Hillary Clinton has started faking a Southern drawl to speak to Southerners, just as she did during her last presidential run eight years ago.

The tactic drew chuckles, derision and not a little resentment when she tried it in 2007 and 2008. But she was back at it again in Alabama on Saturday, putting on a heavy twang to express her contempt for Republicans.

With Bernie Sanders narrowing her lead or overtaking her in early caucus and primary states of Iowa and New Hampshire, Clinton is hoping for a "Southern firewall," and her itinerary of upcoming events reveals a determinatiion to set it ablaze quickly. She wants to win in South Carolina and then in the many Southern states holding primaries on "Super Tuesday," where Sanders is polling much worse.

That could mean a lot more of these type of videos, capturing her speaking in a voice she did not learn during her childhood in Illinois and schooling in New England.

Clinton was a resident of Arkansas for nearly two decades, but the distinction between the accent she used in official Washington, or globe-trotting as secretary of state, and the one she used campaigning at the event in Alabama can be stark.

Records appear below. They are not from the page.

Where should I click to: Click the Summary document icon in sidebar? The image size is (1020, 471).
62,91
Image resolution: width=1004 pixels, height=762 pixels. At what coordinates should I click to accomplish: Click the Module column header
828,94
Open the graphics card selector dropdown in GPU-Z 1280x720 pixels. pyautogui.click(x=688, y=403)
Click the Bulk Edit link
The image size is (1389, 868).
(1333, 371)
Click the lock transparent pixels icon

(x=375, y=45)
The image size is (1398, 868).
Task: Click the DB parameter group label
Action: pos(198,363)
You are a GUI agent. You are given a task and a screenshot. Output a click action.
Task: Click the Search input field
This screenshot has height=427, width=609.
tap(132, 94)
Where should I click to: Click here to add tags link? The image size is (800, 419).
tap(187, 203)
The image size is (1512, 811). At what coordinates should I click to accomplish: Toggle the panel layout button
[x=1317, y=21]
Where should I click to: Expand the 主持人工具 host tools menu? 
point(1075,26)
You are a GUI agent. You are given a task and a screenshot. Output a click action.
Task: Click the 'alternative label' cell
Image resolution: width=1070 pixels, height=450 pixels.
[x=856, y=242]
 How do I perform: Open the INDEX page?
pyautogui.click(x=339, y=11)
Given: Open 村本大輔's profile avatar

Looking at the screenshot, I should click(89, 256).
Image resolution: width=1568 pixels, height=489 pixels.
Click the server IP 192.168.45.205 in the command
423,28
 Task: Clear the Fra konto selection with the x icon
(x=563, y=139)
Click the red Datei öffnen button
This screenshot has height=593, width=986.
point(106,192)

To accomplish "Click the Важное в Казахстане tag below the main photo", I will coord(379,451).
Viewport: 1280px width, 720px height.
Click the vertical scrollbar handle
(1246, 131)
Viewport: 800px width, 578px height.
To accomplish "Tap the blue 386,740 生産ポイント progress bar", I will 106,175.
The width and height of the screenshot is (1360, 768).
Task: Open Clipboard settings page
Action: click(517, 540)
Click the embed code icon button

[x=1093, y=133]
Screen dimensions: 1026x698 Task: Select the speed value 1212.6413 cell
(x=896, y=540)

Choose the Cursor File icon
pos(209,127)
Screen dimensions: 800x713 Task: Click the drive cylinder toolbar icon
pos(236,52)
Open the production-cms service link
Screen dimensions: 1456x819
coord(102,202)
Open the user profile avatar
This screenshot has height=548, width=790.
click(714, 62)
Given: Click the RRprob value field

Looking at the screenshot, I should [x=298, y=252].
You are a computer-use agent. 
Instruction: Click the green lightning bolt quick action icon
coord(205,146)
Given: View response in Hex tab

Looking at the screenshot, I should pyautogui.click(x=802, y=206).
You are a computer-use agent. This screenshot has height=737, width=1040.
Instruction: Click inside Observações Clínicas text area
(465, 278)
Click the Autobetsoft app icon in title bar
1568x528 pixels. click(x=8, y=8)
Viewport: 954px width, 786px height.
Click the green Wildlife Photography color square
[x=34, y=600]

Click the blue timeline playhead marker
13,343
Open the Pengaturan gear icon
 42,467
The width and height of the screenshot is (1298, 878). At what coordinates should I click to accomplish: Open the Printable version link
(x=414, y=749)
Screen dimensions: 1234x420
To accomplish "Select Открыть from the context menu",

"You know, when my husband became president thanks to a lot of you in this room, I remember after that election in '92, him saying to me, 'It's so much worse than they told us,'" Clinton told the crowd in Hoover, Ala. "The debt in our country has been quadrupled in the prior 12 years, the deficits had exploded. So he had to roll up his sleeves and work hard."

Clinton might chalk up the difference to the energy and the in-the-moment nature of stump speeches. Still, the difference between those events and her regular speaking voice can be surprising.